Provided material:
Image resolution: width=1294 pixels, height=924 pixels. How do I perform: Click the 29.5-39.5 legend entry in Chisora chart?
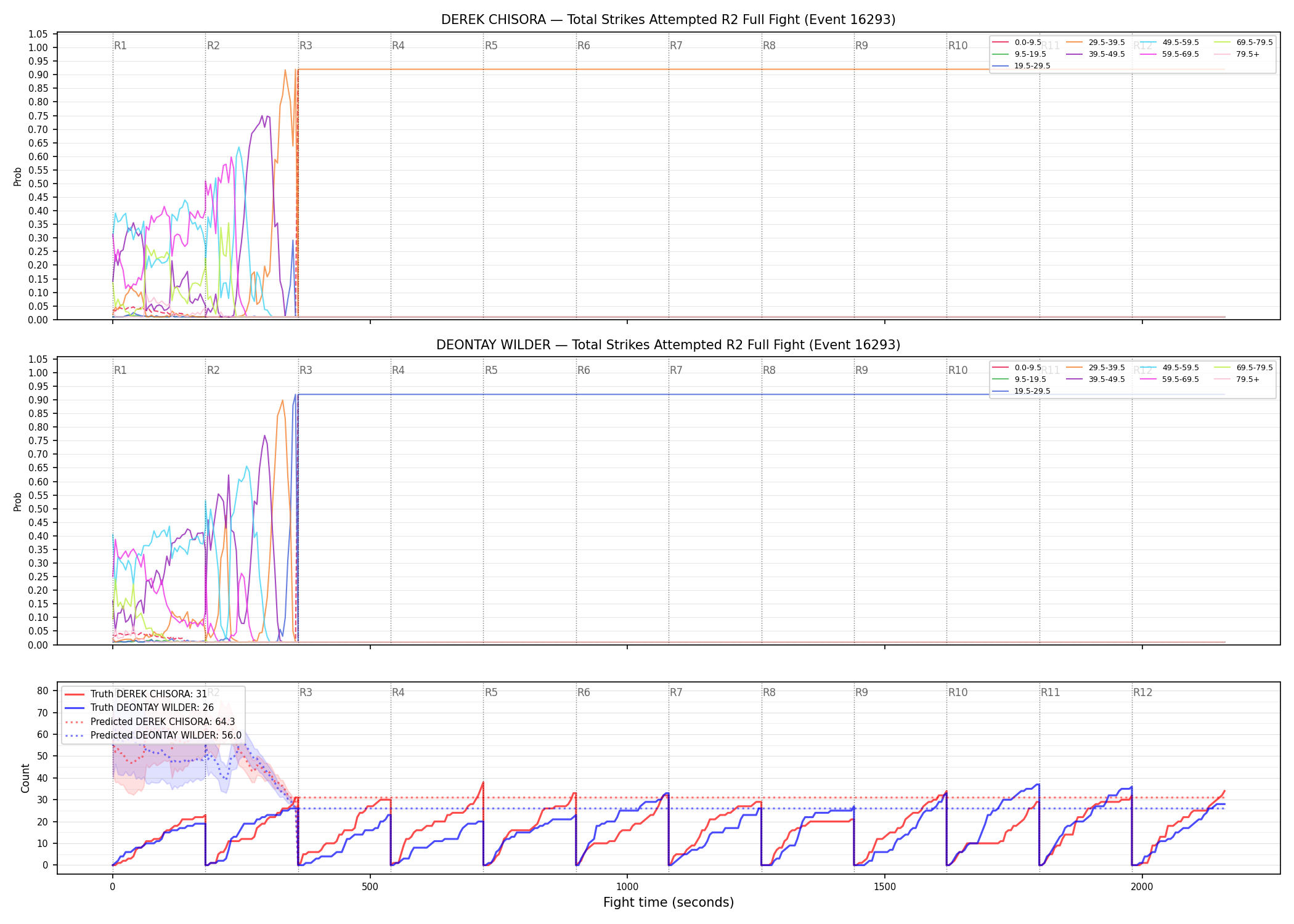(x=1096, y=43)
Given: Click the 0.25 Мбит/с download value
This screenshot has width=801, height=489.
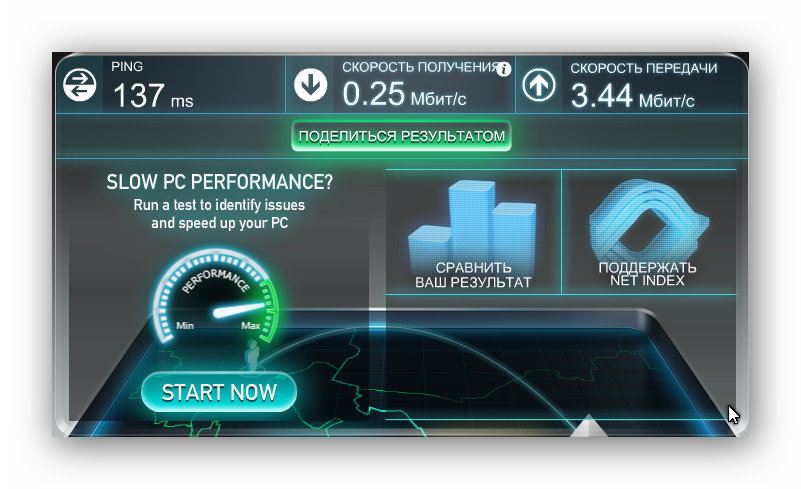Looking at the screenshot, I should point(404,95).
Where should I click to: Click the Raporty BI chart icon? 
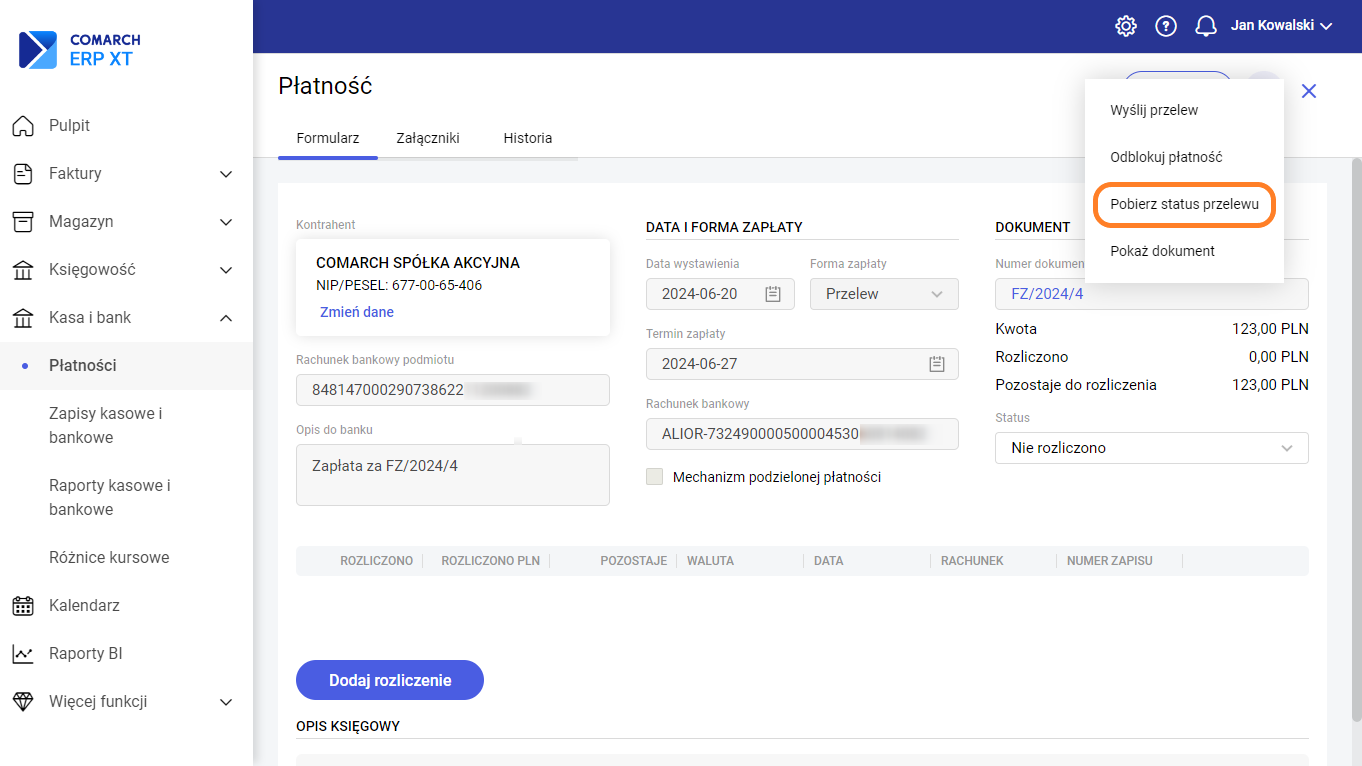click(x=23, y=654)
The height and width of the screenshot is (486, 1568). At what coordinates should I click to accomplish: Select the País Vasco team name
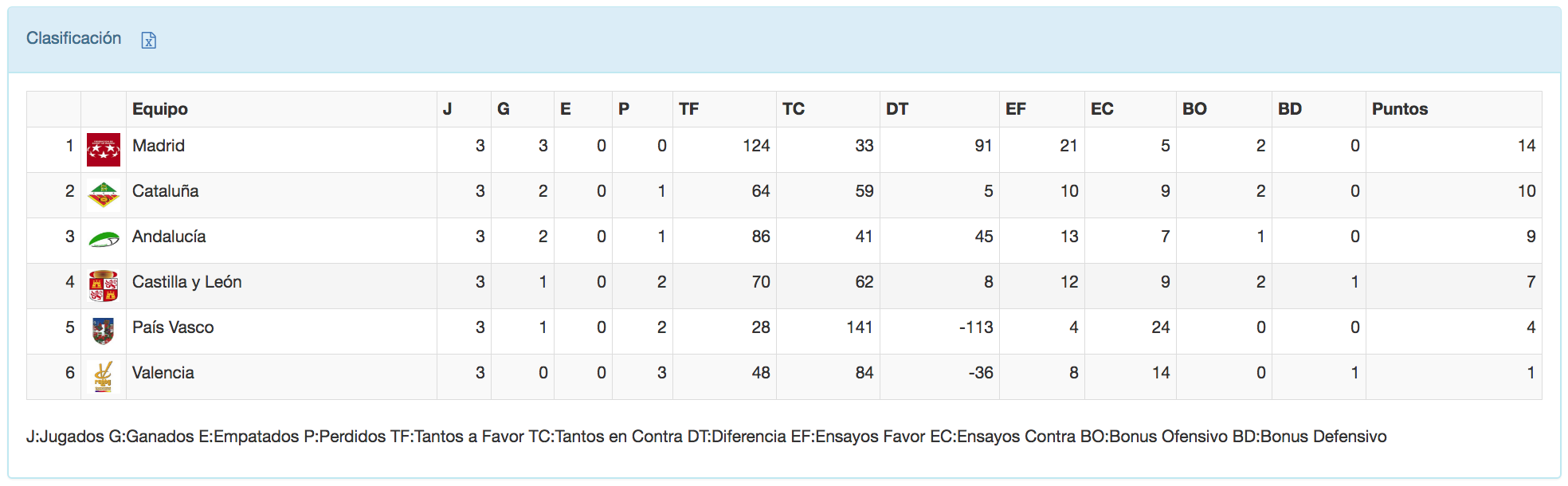pyautogui.click(x=173, y=327)
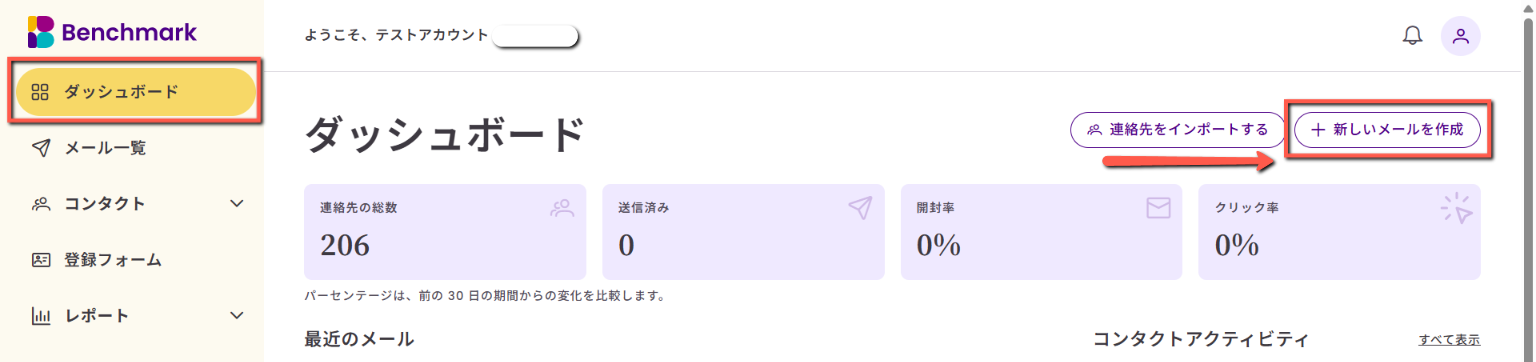This screenshot has height=362, width=1536.
Task: Click the envelope icon on 開封率 card
Action: coord(1158,208)
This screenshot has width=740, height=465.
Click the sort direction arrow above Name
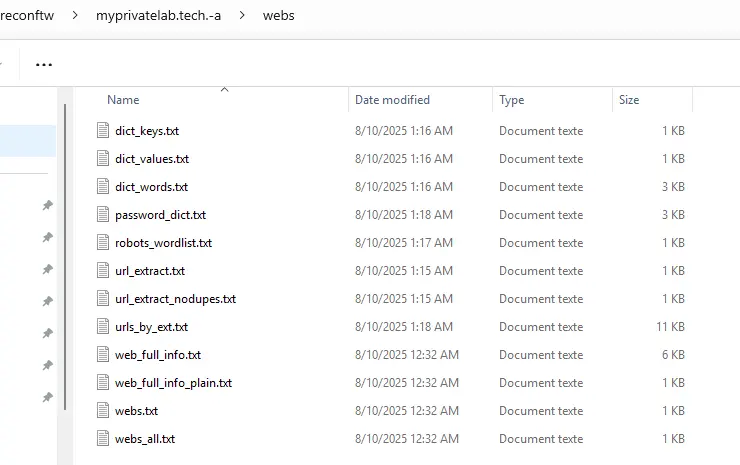pyautogui.click(x=224, y=90)
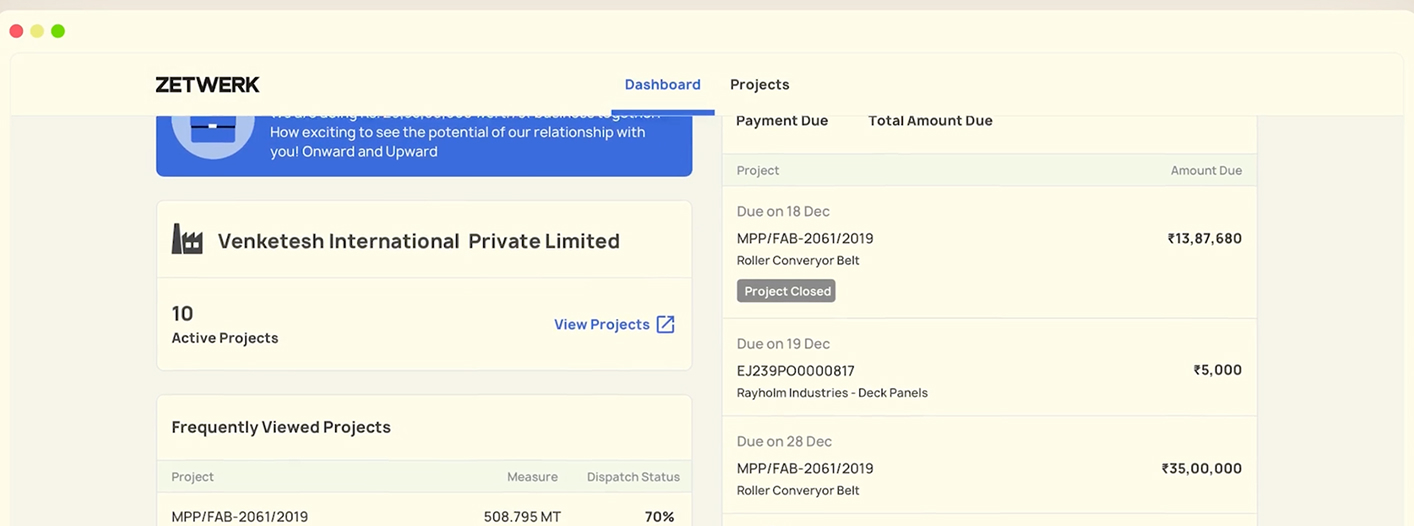Click the factory icon beside Venketesh International
Image resolution: width=1414 pixels, height=526 pixels.
point(187,240)
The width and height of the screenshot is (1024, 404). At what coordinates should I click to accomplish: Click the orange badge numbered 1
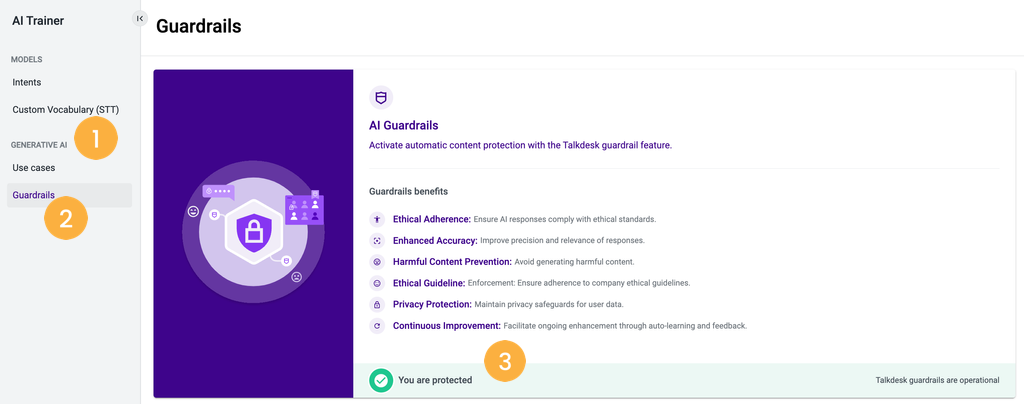point(96,139)
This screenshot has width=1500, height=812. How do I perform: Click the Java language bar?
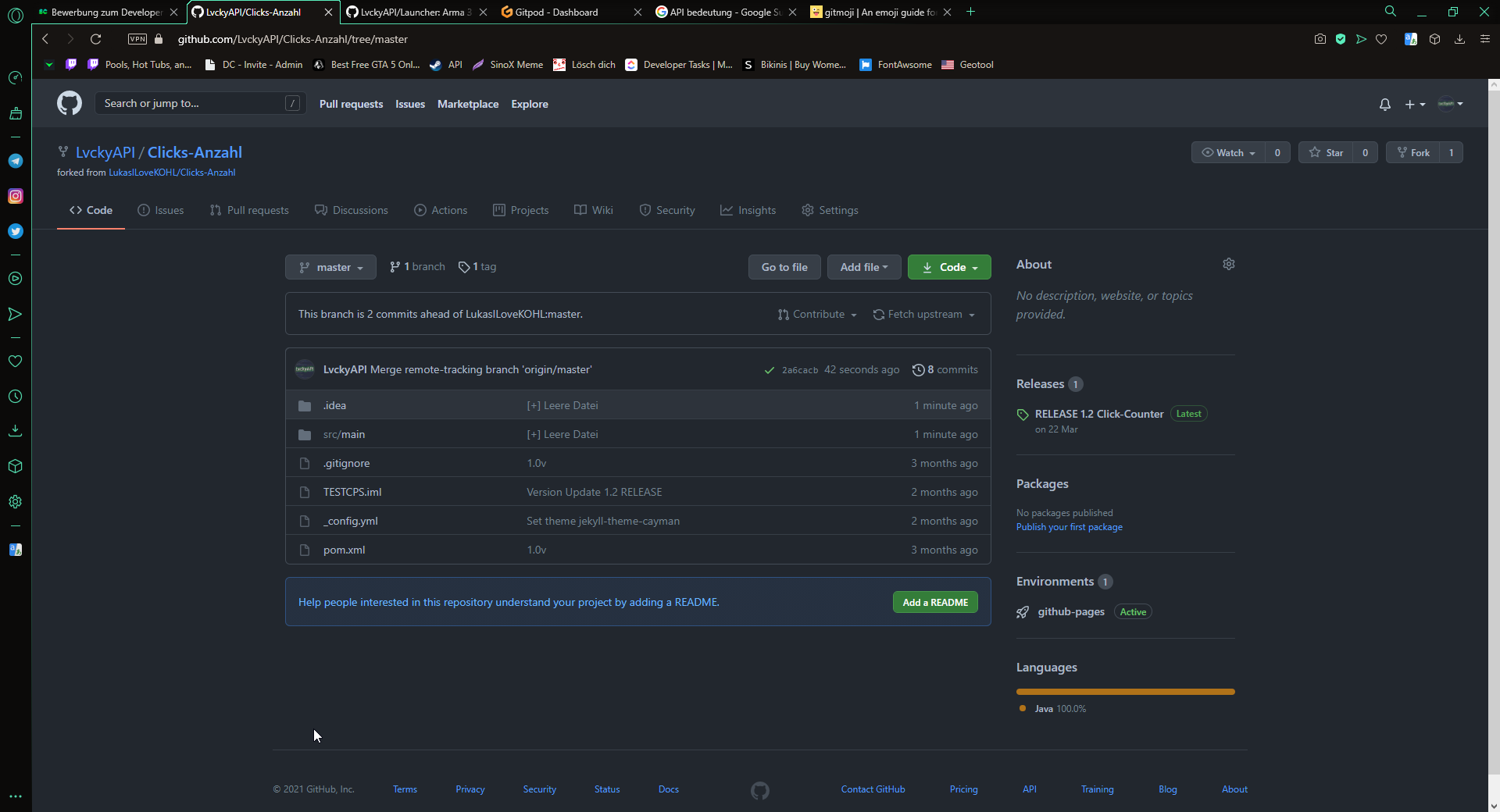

What is expected: Starting with the line that contains "Click the sort direction arrow above Name", repeat each line exactly through the last line of the data above, and nothing more; the pictures stay out.

Exercise output:
Click the sort direction arrow above Name
pyautogui.click(x=224, y=90)
Click the factory icon beside Venketesh International
Image resolution: width=1414 pixels, height=526 pixels.
point(187,240)
The width and height of the screenshot is (1024, 404). At what coordinates should I click to accomplish: Click the orange badge numbered 1
point(96,139)
This screenshot has width=1500, height=812. How do I perform: Click the Java language bar?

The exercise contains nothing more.